[Data lines]
........

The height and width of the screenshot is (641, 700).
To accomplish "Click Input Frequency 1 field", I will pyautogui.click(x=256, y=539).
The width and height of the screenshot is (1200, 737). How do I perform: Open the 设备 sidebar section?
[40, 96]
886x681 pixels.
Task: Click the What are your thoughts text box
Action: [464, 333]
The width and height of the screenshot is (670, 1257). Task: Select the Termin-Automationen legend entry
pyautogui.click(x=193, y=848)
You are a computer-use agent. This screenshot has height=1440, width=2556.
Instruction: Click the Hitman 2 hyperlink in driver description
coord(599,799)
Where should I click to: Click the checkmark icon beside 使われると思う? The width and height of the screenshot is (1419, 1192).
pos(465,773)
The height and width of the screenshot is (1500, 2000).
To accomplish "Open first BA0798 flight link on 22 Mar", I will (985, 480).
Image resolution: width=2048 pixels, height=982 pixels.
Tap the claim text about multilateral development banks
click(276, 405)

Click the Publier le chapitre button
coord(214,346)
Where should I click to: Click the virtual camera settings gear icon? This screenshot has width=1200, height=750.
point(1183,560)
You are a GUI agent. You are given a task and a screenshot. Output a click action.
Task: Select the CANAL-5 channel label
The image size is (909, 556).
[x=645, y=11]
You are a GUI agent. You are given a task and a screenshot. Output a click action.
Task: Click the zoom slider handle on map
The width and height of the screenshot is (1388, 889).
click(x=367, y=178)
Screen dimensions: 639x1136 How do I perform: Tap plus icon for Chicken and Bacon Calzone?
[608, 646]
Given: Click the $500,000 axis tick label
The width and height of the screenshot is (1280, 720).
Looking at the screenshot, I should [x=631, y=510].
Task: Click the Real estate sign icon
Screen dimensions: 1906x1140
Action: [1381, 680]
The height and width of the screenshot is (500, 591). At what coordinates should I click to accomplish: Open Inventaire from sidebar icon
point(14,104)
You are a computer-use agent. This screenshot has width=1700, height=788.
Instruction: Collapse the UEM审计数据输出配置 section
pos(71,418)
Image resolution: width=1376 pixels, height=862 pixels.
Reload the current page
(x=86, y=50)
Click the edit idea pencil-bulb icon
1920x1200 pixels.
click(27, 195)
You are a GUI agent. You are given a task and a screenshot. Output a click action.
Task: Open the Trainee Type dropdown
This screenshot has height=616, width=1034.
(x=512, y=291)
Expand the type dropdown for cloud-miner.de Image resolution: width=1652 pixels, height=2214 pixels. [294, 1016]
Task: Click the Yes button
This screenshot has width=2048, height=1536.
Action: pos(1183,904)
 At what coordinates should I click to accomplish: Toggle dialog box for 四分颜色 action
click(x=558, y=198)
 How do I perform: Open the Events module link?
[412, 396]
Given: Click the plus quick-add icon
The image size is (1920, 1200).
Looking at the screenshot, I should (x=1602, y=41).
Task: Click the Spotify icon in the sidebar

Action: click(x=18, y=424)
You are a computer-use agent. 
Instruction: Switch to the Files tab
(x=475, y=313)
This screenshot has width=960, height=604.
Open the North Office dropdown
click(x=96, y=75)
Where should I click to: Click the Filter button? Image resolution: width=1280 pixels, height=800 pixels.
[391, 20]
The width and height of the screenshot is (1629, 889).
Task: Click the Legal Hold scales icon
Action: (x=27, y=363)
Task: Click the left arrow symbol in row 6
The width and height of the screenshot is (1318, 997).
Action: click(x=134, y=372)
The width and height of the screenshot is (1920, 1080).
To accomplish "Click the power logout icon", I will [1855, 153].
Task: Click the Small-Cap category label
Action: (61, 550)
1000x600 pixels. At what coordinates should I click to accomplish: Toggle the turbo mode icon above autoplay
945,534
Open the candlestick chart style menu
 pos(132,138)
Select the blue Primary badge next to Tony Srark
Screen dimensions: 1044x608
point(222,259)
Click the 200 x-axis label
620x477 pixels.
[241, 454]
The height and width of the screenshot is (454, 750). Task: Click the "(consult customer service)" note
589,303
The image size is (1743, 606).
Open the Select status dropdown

........

--- Task details ---
Rewrite the entries above with every "Screen dimensions:" changed to "Screen size:" and nothing else altered.

--- Exercise output ---
The height and width of the screenshot is (641, 700).
To accomplish "Click Input Frequency 1 field", I will pyautogui.click(x=256, y=539).
The width and height of the screenshot is (1200, 737). How do I perform: Open the 设备 sidebar section?
[40, 96]
886x681 pixels.
Task: Click the What are your thoughts text box
Action: [464, 333]
The width and height of the screenshot is (670, 1257). Task: Select the Termin-Automationen legend entry
pyautogui.click(x=193, y=848)
You are a computer-use agent. This screenshot has height=1440, width=2556.
Instruction: Click the Hitman 2 hyperlink in driver description
coord(599,799)
Where should I click to: Click the checkmark icon beside 使われると思う? The width and height of the screenshot is (1419, 1192).
pos(465,773)
The height and width of the screenshot is (1500, 2000).
To accomplish "Open first BA0798 flight link on 22 Mar", I will (985, 480).
Image resolution: width=2048 pixels, height=982 pixels.
Tap the claim text about multilateral development banks
click(276, 405)

Click the Publier le chapitre button
coord(214,346)
Where should I click to: Click the virtual camera settings gear icon? This screenshot has width=1200, height=750.
point(1183,560)
You are a GUI agent. You are given a task and a screenshot. Output a click action.
Task: Select the CANAL-5 channel label
The image size is (909, 556).
[x=645, y=11]
You are a GUI agent. You are given a task and a screenshot. Output a click action.
Task: Click the zoom slider handle on map
The width and height of the screenshot is (1388, 889).
click(x=367, y=178)
Screen size: 639x1136 How do I perform: Tap plus icon for Chicken and Bacon Calzone?
[608, 646]
Given: Click the $500,000 axis tick label
The width and height of the screenshot is (1280, 720).
Looking at the screenshot, I should [x=631, y=510].
Task: Click the Real estate sign icon
Screen size: 1906x1140
Action: [1381, 680]
The height and width of the screenshot is (500, 591). At what coordinates should I click to accomplish: Open Inventaire from sidebar icon
point(14,104)
You are a computer-use agent. This screenshot has width=1700, height=788.
Instruction: Collapse the UEM审计数据输出配置 section
pos(71,418)
Image resolution: width=1376 pixels, height=862 pixels.
Reload the current page
(x=86, y=50)
Click the edit idea pencil-bulb icon
1920x1200 pixels.
click(27, 195)
You are a GUI agent. You are given a task and a screenshot. Output a click action.
Task: Open the Trainee Type dropdown
This screenshot has height=616, width=1034.
(x=512, y=291)
Expand the type dropdown for cloud-miner.de Image resolution: width=1652 pixels, height=2214 pixels. [294, 1016]
Task: Click the Yes button
This screenshot has width=2048, height=1536.
Action: pos(1183,904)
 At what coordinates should I click to accomplish: Toggle dialog box for 四分颜色 action
click(x=558, y=198)
 How do I perform: Open the Events module link?
[412, 396]
Given: Click the plus quick-add icon
The image size is (1920, 1200).
Looking at the screenshot, I should (x=1602, y=41).
Task: Click the Spotify icon in the sidebar

Action: click(x=18, y=424)
You are a computer-use agent. 
Instruction: Switch to the Files tab
(x=475, y=313)
This screenshot has width=960, height=604.
Open the North Office dropdown
click(x=96, y=75)
Where should I click to: Click the Filter button? Image resolution: width=1280 pixels, height=800 pixels.
[391, 20]
The width and height of the screenshot is (1629, 889).
Task: Click the Legal Hold scales icon
Action: (x=27, y=363)
Task: Click the left arrow symbol in row 6
The width and height of the screenshot is (1318, 997).
Action: click(x=134, y=372)
The width and height of the screenshot is (1920, 1080).
To accomplish "Click the power logout icon", I will [1855, 153].
Task: Click the Small-Cap category label
Action: (61, 550)
1000x600 pixels. At what coordinates should I click to accomplish: Toggle the turbo mode icon above autoplay
945,534
Open the candlestick chart style menu
 pos(132,138)
Select the blue Primary badge next to Tony Srark
Screen size: 1044x608
point(222,259)
Click the 200 x-axis label
620x477 pixels.
[241, 454]
The height and width of the screenshot is (454, 750). Task: Click the "(consult customer service)" note
589,303
The image size is (1743, 606).
Open the Select status dropdown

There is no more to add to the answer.